2.       Another option to test the lambda function handlers has been to write different unit tests and integration tests. These tests can be run with Jest – a test framework that makes it easy to execute the tests by discovering it from the build folder. All test files are usually named as .test.js or .spec.js and the test cases follow the describe/it readable specifications that have made unit-tests a pleasure to read and execute.

Jest is local to the node_modules folder where all the dependencies of the lambda function handler are installed. It can be installed with –save-dev option that eliminates the need to install it for production builds.

Executing the jest requires a mock library for unit tests and by virtue of the Javascript’s support for object’s prototype, features can be inherited and substituted.

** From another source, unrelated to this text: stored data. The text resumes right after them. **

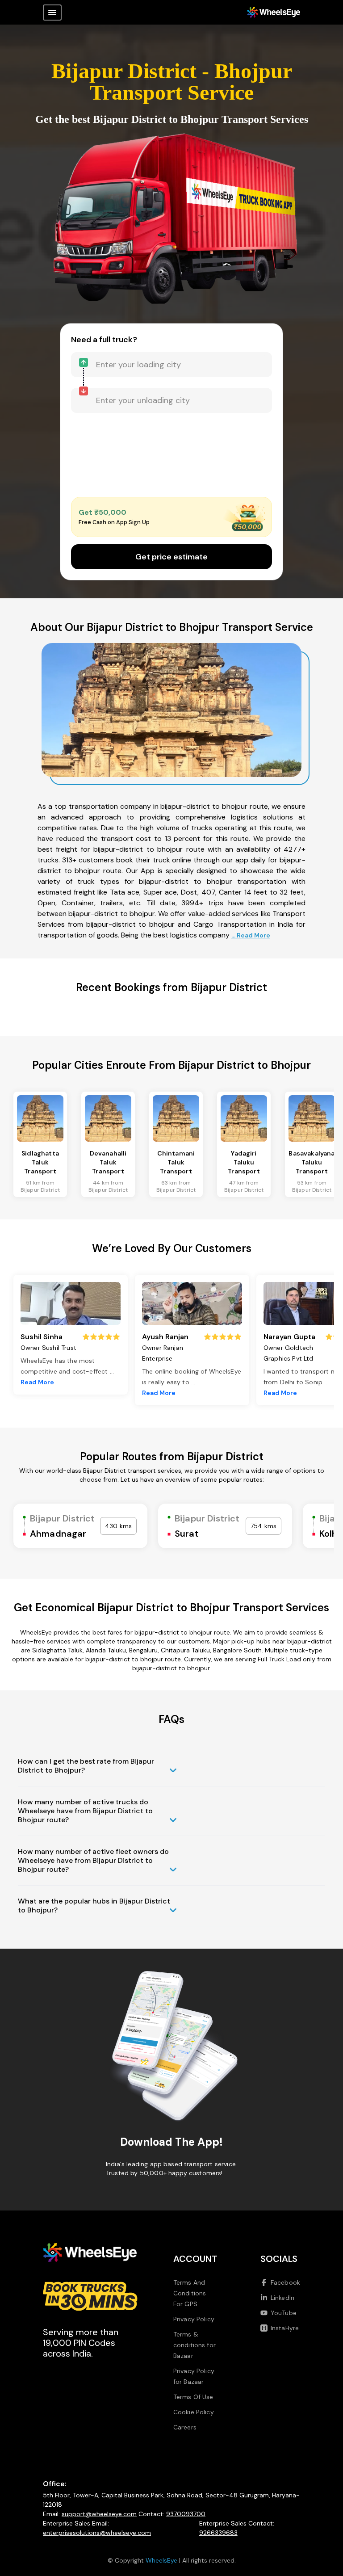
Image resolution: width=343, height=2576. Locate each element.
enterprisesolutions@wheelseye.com (97, 2533)
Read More (37, 1382)
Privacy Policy (193, 2319)
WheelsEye (161, 2560)
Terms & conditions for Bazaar (194, 2345)
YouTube (284, 2313)
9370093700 (185, 2514)
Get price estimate (171, 556)
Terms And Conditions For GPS (189, 2293)
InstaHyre (285, 2328)
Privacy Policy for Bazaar (193, 2376)
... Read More (250, 935)
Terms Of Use (193, 2397)
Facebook (285, 2282)
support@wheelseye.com (99, 2514)
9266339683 (218, 2533)
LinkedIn (282, 2298)
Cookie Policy (193, 2412)
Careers (185, 2427)
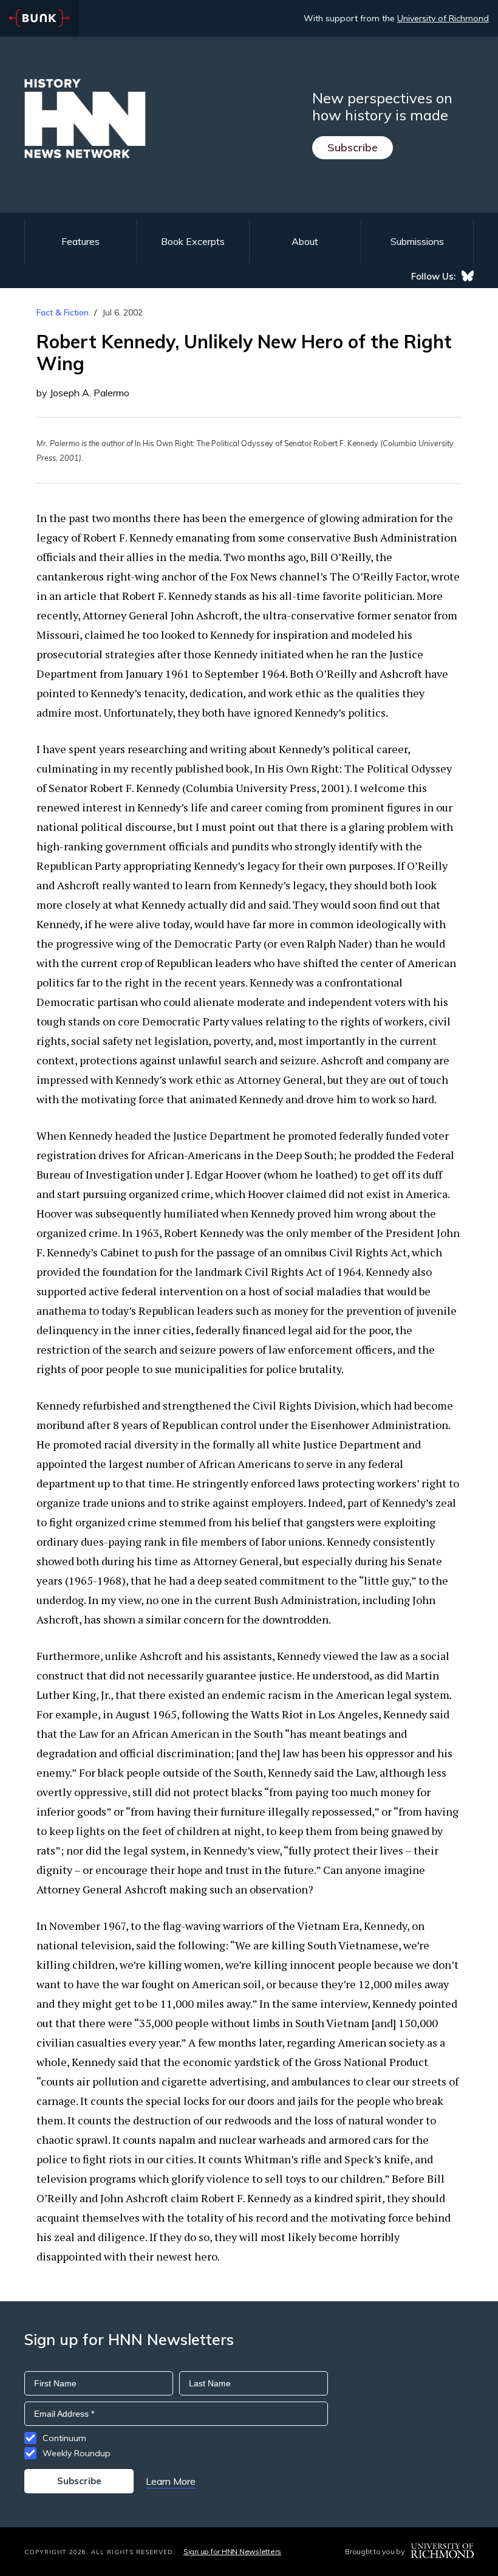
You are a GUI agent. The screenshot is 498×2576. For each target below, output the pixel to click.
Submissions (417, 241)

3.       A final option is to use a middleware that exercises just the handler methods of the lambda function handler, so that they can be invoked across the wire by curl commands. Enter Koa – a lightweight middleware that is not bundled with anything else, and writing an http server becomes as simple as:

const Koa = require('koa');

const app = new Koa();

 

// response

app.use(ctx => {

  ctx.body = 'Hello Koa';

});

 

app.listen(3000);

 

and curl http://localhost:3000/ will return ‘Hello Koa’

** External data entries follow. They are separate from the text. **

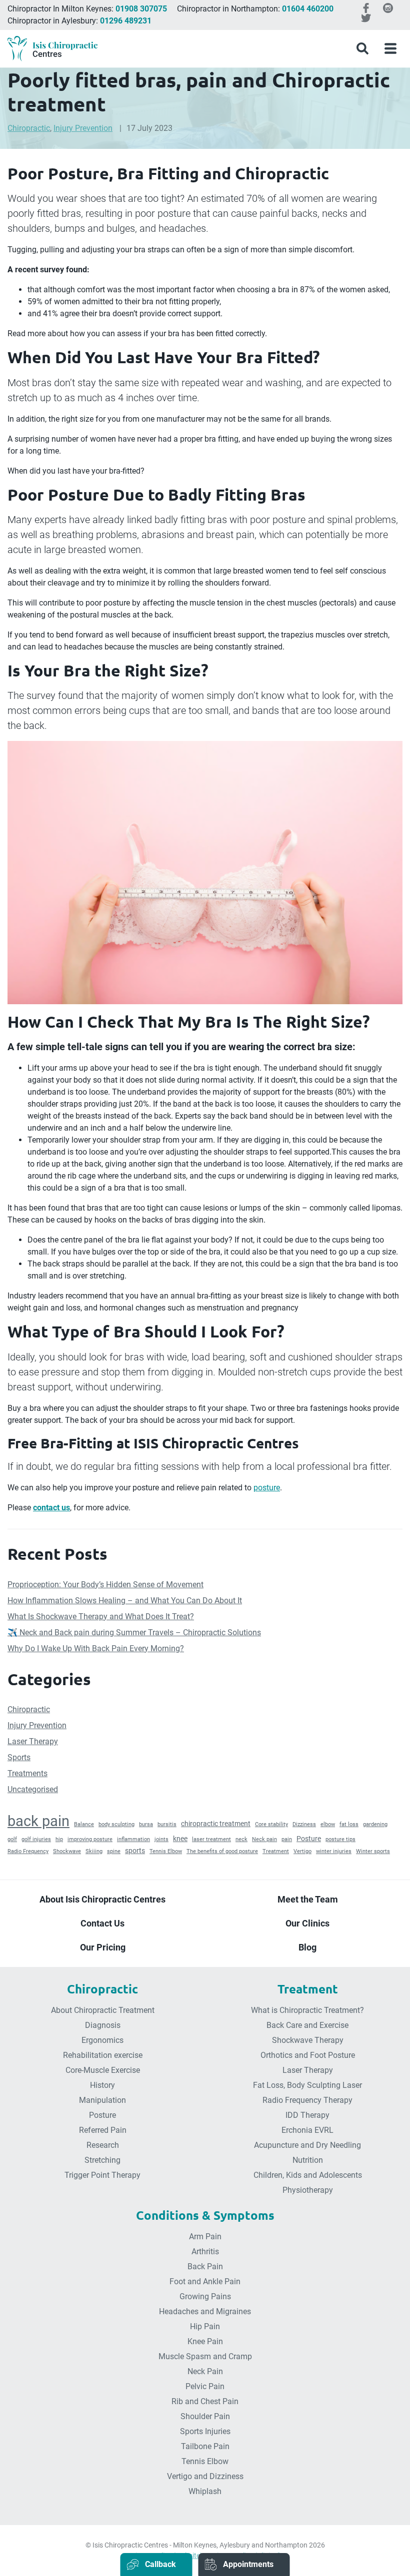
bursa (146, 1824)
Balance (84, 1824)
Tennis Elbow (166, 1851)
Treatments (28, 1773)
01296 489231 (126, 20)
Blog (307, 1947)
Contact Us (102, 1923)
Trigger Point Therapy (102, 2175)
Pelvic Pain (205, 2386)
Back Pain (205, 2266)
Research (102, 2145)
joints (161, 1839)
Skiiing (94, 1851)
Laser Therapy (33, 1741)
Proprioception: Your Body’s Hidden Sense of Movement (106, 1584)
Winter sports (373, 1851)
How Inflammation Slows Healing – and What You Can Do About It (125, 1600)
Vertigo (303, 1851)
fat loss (349, 1824)
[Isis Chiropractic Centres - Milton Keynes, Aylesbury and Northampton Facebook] (366, 8)
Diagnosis (102, 2025)
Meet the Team (308, 1899)
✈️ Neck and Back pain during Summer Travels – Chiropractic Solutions (134, 1632)
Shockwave (67, 1851)
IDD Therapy (308, 2115)
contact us (51, 1507)
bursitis (167, 1824)
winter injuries (334, 1851)
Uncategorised (33, 1789)
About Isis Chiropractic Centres (103, 1899)
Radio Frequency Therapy (307, 2100)
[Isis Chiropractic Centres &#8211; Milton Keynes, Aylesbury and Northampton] (53, 48)
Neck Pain (205, 2371)
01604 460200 (308, 8)
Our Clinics (308, 1923)
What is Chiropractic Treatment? (307, 2010)
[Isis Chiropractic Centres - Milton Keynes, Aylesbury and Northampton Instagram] (388, 8)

This comes with the nice benefit that each of the handler method can now be tried individually, and the results will be similar to how the lambda functions are invoked.

 

Another way to exercise the methods would be to include the routes:

var koa = require('koa');
var http = require('http');
var router = require('koa-router')();
var bodyParser = require('koa-body')();

router.post('/resource', bodyParser, function *(next){
  console.log(this.request.body);
  this.status = 200;
  this.body = 'some output for post requests';
  yield(next);
});

startServerOne();

function startServerOne() {
  var app = koa();
  app.use(router.routes());
  http.createServer(app.callback()).listen(8081);
  console.log('Server at Port 8081');
}

These are some of the ways to test lambda function handlers.